У нас, на островах, женщины испокон веку встречают смерть на берегу, а мужчины в море – оттого-то могилы, устроенные по вашим обычаям, и называются бабьими лодками. Когда же кто-то из зверобоев гибнет на промысле, как дядюшка Анскар, в его честь расписывают растянутую на раме из жердей шкуру котика, вешают ее на стену дома, где мужчины собираются для общего разговора, и не снимают, пока хоть один из живущих помнит, кто на ней изображен. Такую же шкуру приготовили для дядюшки Анскара, и рисовальщики взялись за работу.
Но вот однажды, ясным, солнечным утром, когда мы с отцом готовились к вспашке земли под посевы – и это утро я не забуду до самой смерти, – в деревню со всех ног примчалась детвора, отправленная собирать птичьи яйца. Прибежали детишки и говорят: там, дескать, на галечном берегу южной бухты, котик лежит! Как всем известно, к суше, где живут люди, котики даже близко не подплывают, но иногда волны выносят на берег зверя, умершего в море либо серьезно раненного. Помня об этом, и мы с отцом, и многие другие поспешили к южному берегу – ведь котик-то достанется тому, кто первым вонзит в него оружие.
Я оказался проворнее всех, но с собой успел прихватить только вилы. Вил, разумеется, как следует не метнешь, однако за мной по пятам бежало еще с полдюжины наших парней, и, подбежав к котику этак на сотню маховых шагов, швырнул я их в цель. Бросок оказался верен, острия вил вонзились глубоко в спину зверя… а вот подобного тому, что произошло дальше, я всей душой надеюсь не увидеть до самой смерти. Увлекаемый собственной тяжестью, длинный черенок вил упал на землю, перевернул тушу на бок, и…
Тут я и узнал в «котике» мертвого дядюшку Анскара. Ледяные соленые воды уберегли его лицо от тления, в бороде запутались темно-зеленые стебли морской травы, а спасательный канат, свитый из прочной кожи моржа, был перерезан ножом всего в двух-трех пядях от тела.

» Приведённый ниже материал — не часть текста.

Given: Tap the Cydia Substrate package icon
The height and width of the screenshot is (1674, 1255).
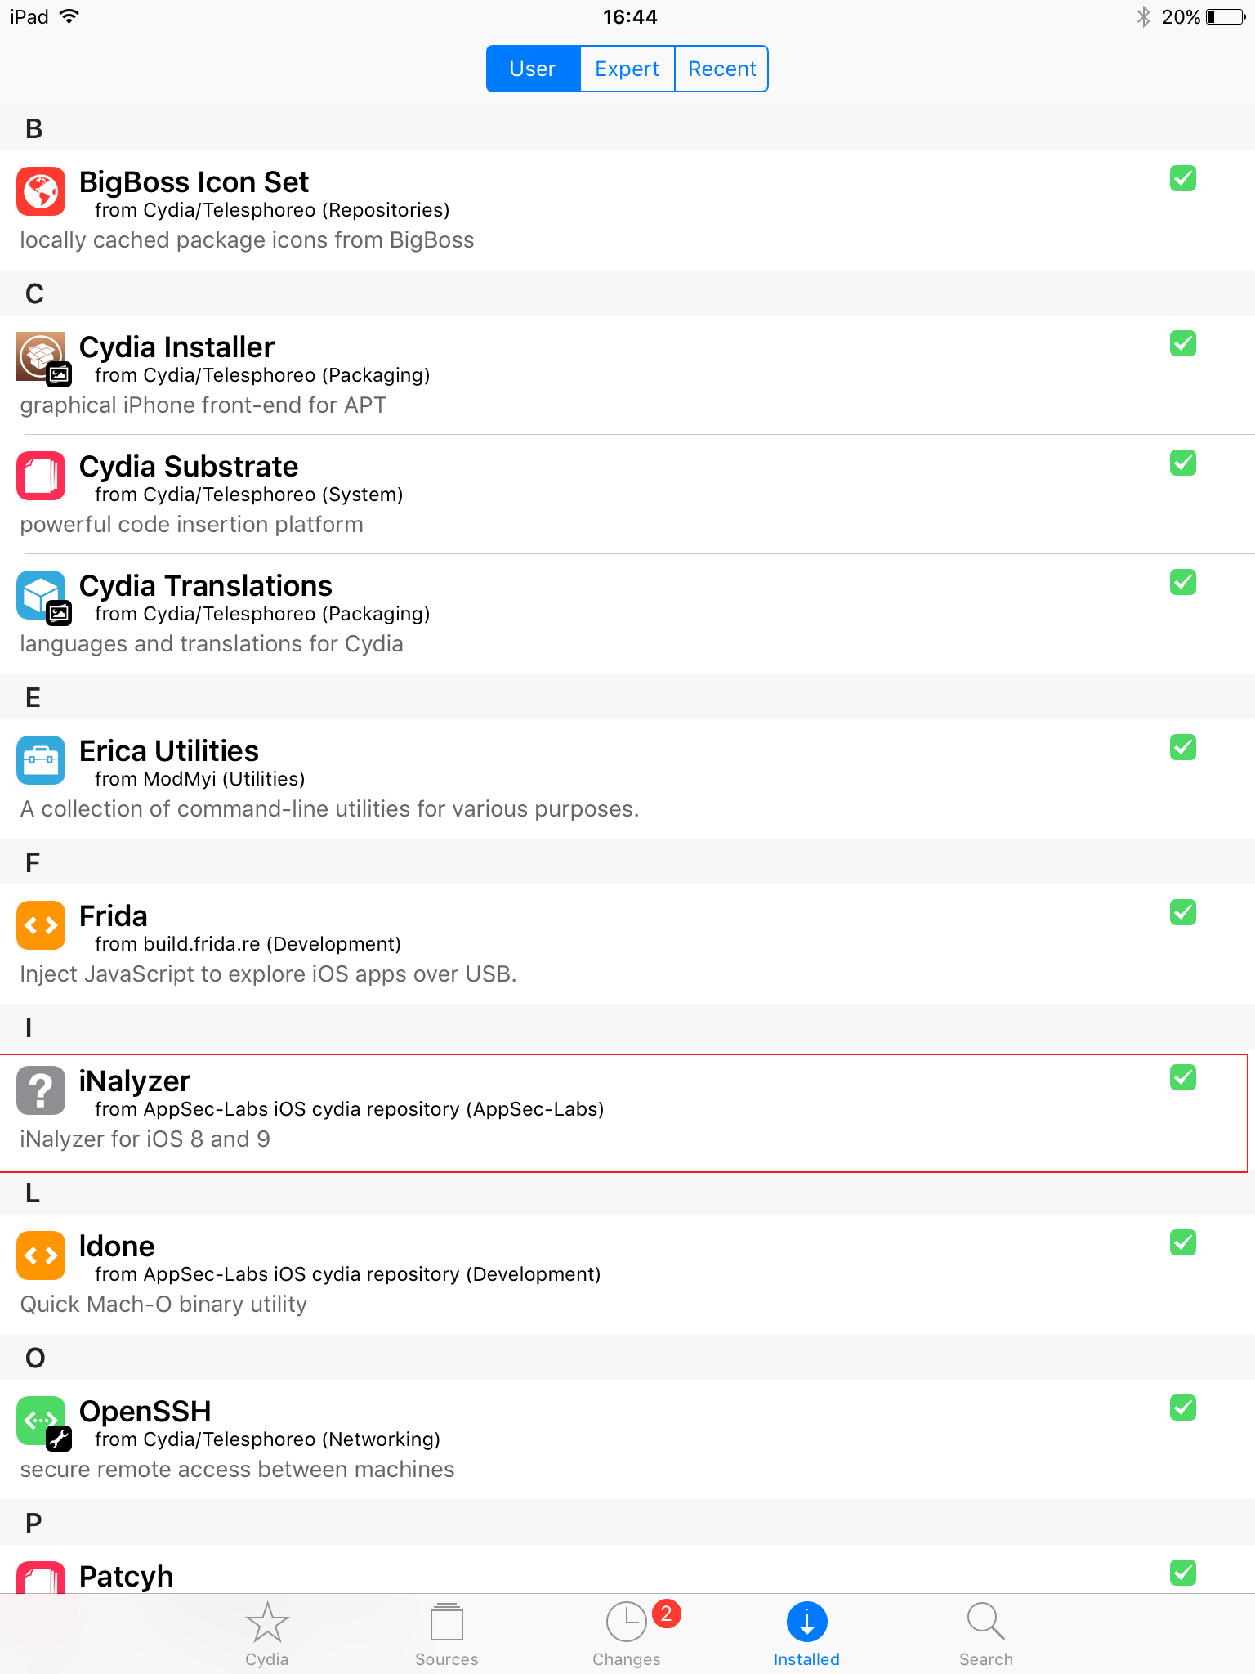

Дядюшка Гундульф ничего этого не видел, потому как в тот самый день отлучился на большой остров по делам. Мой отец поднял дядюшку Анскара, я пришел ему на подмогу; вдвоем отнесли мы тело в дом Гундульфа, конец каната пристроили на груди, чтоб Гундульф сразу его увидел, и еще с несколькими из наших гляциэсских зверобоев уселись дожидаться хозяина.
При виде брата он закричал во весь голос, однако то был не горестный вопль вроде женского – скорее уж рев, каким вожак стаи котиков отгоняет от самок других самцов. С криком умчался он в темноту, а мы приставили к лодкам караульных и до самого утра охотились за ним по всему острову. В небе всю ночь полыхали огни, зажигаемые духами крайнего юга, и мы знали: вместе с нами за ним охотится Анскар. Ярче всего огни засияли перед тем, как погаснуть, – в тот самый миг, когда мы настигли беглеца среди скал, на Рэдбодс Энд.